Restatement § 14 Infants
Unless a statute provides otherwise, a natural person has the capacity to incur only voidable contractual duties until the beginning of the day before the person’s eighteenth birthday.
Restatement § 89 Promise to Perform a Voidable Duty
Except as stated in § 93, a promise to perform all or part of an antecedent contract of the promisor, theretofore voidable by him, but not avoided prior to the making of the promise, is binding.
Restatement § 161 When Non-Disclosure Is Equivalent to an Assertion
A person’s non-disclosure of a fact known to him is equivalent to an assertion that the fact does not exist in the following cases only:
(a) where he knows that disclosure of the fact is necessary to prevent some previous assertion from being a misrepresentation or from being fraudulent or material.
(b) where he knows that disclosure of the fact would correct a mistake of the other party as to a basic assumption on which that party is making the contract and if non-disclosure of the fact amounts to a failure to act in good faith and in accordance with reasonable standards of fair dealing.
(c) where he knows that disclosure of the fact would correct a mistake of the other party as to the contents or effect of a writing, evidencing or embodying an agreement in whole or in part.
(d) where the other person is entitled to know the fact because of a relation of trust and confidence between them.
Restatement § 161 When Non-Disclosure Is Equivalent to an Assertion Known Mistake as to a Basic Assumption
A, seeking to induce B to make a contract to sell A land, learns of the valuable mineral deposits from trespassing on B’s land and not from government surveys.
A’s non-disclosure is equivalent to an assertion that the land does not contain valuable mineral deposits, and this assertion is a misrepresentation.
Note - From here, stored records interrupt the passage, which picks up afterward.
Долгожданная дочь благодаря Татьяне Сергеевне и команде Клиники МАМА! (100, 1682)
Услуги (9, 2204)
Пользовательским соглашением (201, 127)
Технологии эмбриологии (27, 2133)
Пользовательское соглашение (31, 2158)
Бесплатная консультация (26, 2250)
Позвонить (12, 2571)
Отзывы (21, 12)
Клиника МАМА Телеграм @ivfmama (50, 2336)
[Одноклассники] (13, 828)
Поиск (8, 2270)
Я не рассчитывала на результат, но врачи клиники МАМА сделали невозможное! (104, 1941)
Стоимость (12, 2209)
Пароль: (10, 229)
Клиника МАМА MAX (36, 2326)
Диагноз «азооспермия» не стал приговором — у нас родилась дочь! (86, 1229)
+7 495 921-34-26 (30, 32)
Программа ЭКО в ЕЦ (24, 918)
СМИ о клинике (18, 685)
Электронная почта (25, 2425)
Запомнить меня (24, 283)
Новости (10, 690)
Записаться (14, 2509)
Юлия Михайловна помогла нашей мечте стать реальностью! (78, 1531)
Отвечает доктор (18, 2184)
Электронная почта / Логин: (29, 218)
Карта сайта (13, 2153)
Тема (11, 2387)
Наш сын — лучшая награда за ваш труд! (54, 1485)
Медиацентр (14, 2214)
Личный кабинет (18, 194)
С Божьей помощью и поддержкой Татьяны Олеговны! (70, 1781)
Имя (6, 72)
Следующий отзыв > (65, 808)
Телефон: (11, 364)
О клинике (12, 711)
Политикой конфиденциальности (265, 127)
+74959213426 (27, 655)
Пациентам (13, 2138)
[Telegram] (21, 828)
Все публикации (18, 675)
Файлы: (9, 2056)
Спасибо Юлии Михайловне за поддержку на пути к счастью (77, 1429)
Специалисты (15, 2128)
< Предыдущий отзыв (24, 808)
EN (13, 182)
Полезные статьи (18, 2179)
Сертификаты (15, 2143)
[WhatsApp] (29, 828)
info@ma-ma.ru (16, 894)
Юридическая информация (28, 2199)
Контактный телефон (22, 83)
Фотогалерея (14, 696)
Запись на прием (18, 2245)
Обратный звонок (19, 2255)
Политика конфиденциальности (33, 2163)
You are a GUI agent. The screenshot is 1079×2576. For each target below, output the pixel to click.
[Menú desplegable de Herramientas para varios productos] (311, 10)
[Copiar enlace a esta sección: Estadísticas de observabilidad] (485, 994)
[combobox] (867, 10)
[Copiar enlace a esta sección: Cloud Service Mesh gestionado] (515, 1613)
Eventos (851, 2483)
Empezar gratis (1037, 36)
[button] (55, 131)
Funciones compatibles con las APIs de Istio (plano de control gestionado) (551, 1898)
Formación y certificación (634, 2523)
Whether the contract is voidable by B is determined by the rule stated in § 164.
Restatement § 161 When Non-Disclosure Is Equivalent to an Assertion Known Mistake as to a Basic Assumption
A, seeking to induce B to make a contract to sell A land, learns from government surveys that the land contains valuable mineral deposits and knows that B does not know this, but does not disclose this to B. B makes the contract.
A’s non-disclosure does not amount to a failure to act in good faith and in accordance with reasonable standards of fair dealing and is therefore not equivalent to an assertion that the land does not contain valuable mineral deposits. The contract is not voidable by B.
Restatement § 161 When Non-Disclosure Is Equivalent to an Assertion Known Mistake as to a Basic Assumption
In answer to an inquiry from “J.B. Smith Company,” A offers to sell goods for cash on delivery. A mistakenly believes that the offeree is John B. Smith, who has an established business of good repute, but in fact it is a business run by his son, with whom A has refused to deal because of previous disputes. The son learns of A’s mistake but accepts A’s offer without disclosing his identity.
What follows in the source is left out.